Estimant que le corps usé de Philippe Hamelin «l'isole de façon plus hermétique que le pire des cachots», le juge André Perreault a imposé au vieillard de 93 ans une peine symbolique de deux ans moins un jour à purger dans la société.

Le vieil homme a reçu cette peine, hier, au palais de justice de Montréal, pour avoir battu et agressé sexuellement à répétition ses deux filles pendant leur enfance et une partie de leur adolescence. Les crimes se sont produits entre 1956 et 1963. Les victimes, Marcelle et Michelle, toutes deux dans la soixantaine aujourd'hui, n'ont trouvé la force de le dénoncer qu'en 2005. Le temps avait fait son oeuvre sur le paternel, qui est maintenant quasi sourd et aveugle, incontinent, atteint d'un cancer de la peau et d'une maladie dégénérative semblable à l'alzheimer qui lui fait perdre progressivement ce qui lui reste d'autonomie. Il vit dans la solitude et l'isolement dans une maison de retraite, et égrène ses jours en écoutant la radio et en récitant son chapelet. Il ne représente plus aucun danger pour la société, a reconnu le juge, avant d'ajouter qu'il n'y avait rien à espérer d'une réinsertion sociale, pas plus qu'une reconnaissance de ses torts.

Si l'accusé avait eu une meilleure santé et peut-être quelques années de moins, il aurait reçu à coup sûr une lourde peine de pénitencier. La procureure de la Couronne France Duhamel demandait de sept à neuf ans. L'avocate de l'accusé, Me Hélène Poussard, reconnaissait que la gravité des crimes commandait une peine de trois à sept ans. Mais elle suggérait une peine avec sursis, à cause de l'âge et l'état de santé de M. Hamelin. Vu les «circonstances exceptionnelles» de l'affaire, le juge Perreault a opté pour cette dernière option. Tassé dans un fauteuil roulant à l'avant de la salle, le regard vide, Philippe Hamelin laissait échapper d'étranges plaintes hier, pendant que le juge lisait sa décision.

Aucun remords

«Il pleurait sur son sort, parce qu'il s'est fait prendre», a commenté sa fille Marcelle, au terme de l'audience. En voyant son père passer près d'elle, la femme de 63 ans a lancé: «C'est la dernière fois que je le vois de mon existence. Je n'irai même pas à son service funéraire. Pour moi, mon père est mort il y a quatre ans, quand il m'a dit qu'il n'avait aucun remords parce que je jouissais quand il me faisait ça (les agressions).»

Sa soeur Michelle n'était pas présente, hier, parce qu'elle ne s'en sentait pas la force, a expliqué Marcelle. Cette dernière tenait pour sa part à être là pour voir le rideau tomber sur cette tragédie qui a empoisonné sa vie. «Je dis aux victimes: faites-le, dénoncez. Ça ne sert à rien d'attendre. Moi, j'ai porté ça pendant 55 ans. Il a eu ma jeunesse, mais il n'aura pas ma vieillesse», a expliqué Marcelle.
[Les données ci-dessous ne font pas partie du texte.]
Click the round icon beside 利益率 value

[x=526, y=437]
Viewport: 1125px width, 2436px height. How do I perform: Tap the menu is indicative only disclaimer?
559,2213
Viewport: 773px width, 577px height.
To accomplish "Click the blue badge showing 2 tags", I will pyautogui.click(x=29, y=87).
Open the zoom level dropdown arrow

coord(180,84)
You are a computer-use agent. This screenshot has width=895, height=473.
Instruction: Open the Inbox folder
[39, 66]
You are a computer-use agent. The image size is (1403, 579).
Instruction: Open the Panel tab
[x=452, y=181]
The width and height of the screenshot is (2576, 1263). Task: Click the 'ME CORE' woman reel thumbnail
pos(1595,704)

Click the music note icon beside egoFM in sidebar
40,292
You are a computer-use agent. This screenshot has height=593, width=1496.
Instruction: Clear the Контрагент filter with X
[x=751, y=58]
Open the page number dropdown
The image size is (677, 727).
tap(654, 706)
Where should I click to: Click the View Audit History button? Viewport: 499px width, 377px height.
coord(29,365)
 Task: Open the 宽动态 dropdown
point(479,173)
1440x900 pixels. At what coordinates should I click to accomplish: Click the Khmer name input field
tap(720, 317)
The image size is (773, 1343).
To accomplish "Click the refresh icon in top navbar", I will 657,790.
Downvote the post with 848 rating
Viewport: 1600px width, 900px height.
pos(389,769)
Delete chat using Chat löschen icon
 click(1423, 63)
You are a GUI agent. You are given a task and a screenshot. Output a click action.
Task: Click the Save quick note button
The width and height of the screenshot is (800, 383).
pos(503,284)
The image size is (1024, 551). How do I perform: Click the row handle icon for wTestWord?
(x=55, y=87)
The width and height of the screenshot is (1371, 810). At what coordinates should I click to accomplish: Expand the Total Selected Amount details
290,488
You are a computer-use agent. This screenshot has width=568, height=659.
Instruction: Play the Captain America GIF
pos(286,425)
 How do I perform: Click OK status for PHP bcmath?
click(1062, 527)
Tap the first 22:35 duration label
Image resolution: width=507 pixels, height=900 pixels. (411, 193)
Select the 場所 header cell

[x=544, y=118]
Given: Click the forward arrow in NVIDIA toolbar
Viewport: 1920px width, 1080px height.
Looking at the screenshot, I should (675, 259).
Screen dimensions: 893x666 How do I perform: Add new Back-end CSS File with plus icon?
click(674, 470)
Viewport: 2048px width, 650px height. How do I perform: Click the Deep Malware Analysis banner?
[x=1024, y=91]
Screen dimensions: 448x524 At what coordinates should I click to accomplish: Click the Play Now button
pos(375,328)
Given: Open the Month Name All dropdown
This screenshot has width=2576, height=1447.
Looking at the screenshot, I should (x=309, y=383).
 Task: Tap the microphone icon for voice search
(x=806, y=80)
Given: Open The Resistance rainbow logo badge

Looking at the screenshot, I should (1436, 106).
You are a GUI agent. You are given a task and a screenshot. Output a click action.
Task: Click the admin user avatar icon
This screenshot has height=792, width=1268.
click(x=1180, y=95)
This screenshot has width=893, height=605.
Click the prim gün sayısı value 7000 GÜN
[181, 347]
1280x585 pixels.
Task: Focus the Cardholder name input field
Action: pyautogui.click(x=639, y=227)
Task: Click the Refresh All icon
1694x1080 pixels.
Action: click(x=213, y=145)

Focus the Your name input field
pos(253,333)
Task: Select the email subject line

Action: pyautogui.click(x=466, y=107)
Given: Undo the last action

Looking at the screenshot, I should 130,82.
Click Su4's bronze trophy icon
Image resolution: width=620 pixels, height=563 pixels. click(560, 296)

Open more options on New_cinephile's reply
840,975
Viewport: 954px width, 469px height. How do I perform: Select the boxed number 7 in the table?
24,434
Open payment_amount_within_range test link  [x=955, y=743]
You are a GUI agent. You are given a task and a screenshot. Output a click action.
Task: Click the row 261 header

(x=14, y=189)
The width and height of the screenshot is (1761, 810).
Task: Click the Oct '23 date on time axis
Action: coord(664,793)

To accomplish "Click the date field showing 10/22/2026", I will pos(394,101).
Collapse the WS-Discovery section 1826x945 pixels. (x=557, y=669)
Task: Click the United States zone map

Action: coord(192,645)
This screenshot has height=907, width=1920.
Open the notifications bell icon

En rendant sa décision, le juge a souligné que M. Hamelin, ex-briqueteur, avait hypothéqué la vie de ses filles avec sa violence extrême et les gestes sexuels qu'il leur faisait subir, incluant les plus graves qu'un père puisse commettre avec sa fille. Il a félicité les deux soeurs pour leur courage et leur candeur, et il leur a souhaité de guérir et d'être plus heureuses à l'avenir. Marcelle a bien apprécié. «Le juge a été d'une compassion extraordinaire. On ne fait pas ça pour perdre notre temps. La société a changé. Dans notre temps, on ne pouvait pas parler. Si on en parlait au curé, il nous disait de nous taire.»

Mais certaines choses ne changent pas. «Il y a des petites filles de 5 ans qui vont être agressées, ce soir», a-t-elle lancé, en se demandant ce qu'il faudrait faire.